The Johns Hopkins-based Consortium to Respond Effectively to the AIDS/TB Epidemic, known as CREATE, has announced the start of three studies to evaluate novel techniques for controlling HIV-related TB in countries hard hit by the dual epidemics.

"Innovative public health measures to contain AIDS-related TB are urgently needed in the developing world," said principal investigator Richard E. Chaisson, professor in the School of Medicine. "CREATE's community-level studies will assess bold new approaches for driving down the skyrocketing rates of TB in areas with severe HIV epidemics."

The World Health Organization's Global Tuberculosis Control 2005 report notes that global TB prevalence has declined by more than 20 percent since 1990 and that incidence rates are now falling or stable in five of the six WHO regions of the world.
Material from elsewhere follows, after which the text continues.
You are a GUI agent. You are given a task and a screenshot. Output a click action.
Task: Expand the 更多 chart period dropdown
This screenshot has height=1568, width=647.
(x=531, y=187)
The exception is Africa, where TB incidence rates have tripled since 1990 in countries with high HIV prevalence and continue to rise across the continent at 3 percent to 4 percent annually.
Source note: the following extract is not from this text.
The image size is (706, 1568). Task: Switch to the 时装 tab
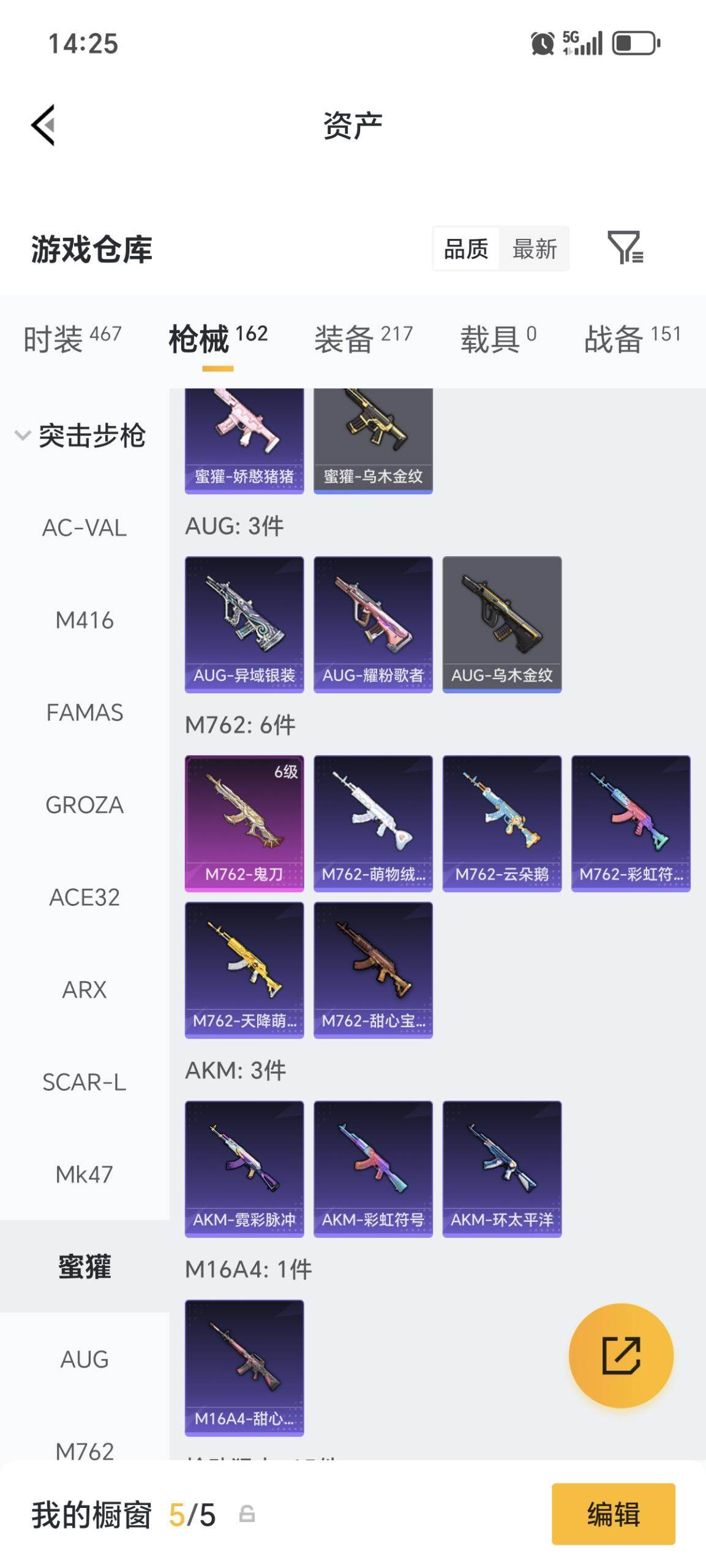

CREATE, funded by the Bill and Melinda Gates Foundation, was launched by Nelson Mandela at the July 2004 International AIDS Conference.

In addition to Johns Hopkins, CREATE participants are Aurum Health Research, South Africa; London School of Hygiene and Tropical Medicine; Municipal Health Secretariat Communicable Disease Program Rio de Janeiro, Brazil; and the WHO Stop TB Department, Geneva.

With the goal of reducing death and disease from TB in AIDS-endemic populations, the partners have designed three projects in South Africa, Zambia and Brazil, which have all moved into implementation.

ZAMSTAR, the Zambia and South Africa Tuberculosis and AIDS Reduction Study, plans to empower communities to seek care for their tuberculosis, providing direct access to diagnostic services and increasing community awareness. The project will provide TB tests and free HIV counseling and testing within the households of TB patients.

In Brazil, the THRio project, a collaboration with the Health Department in Rio de Janeiro, will introduce preventive TB therapy to patients receiving HIV treatment in 29 public clinics in that city.

The Thibela TB project will be carried out in gold mines located in three South African provinces and will determine whether TB preventive therapy given to an entire high-risk community is more effective than TB preventive therapy given only to high-risk individuals. More than 50,000 miners will be included in the study.

The CREATE studies will produce information about strategies for improving TB control in areas affected by HIV over the next five to six years. Working with WHO ensures that the results will reach global and national policy-makers so that the best methods of reducing death and disease are followed in all countries.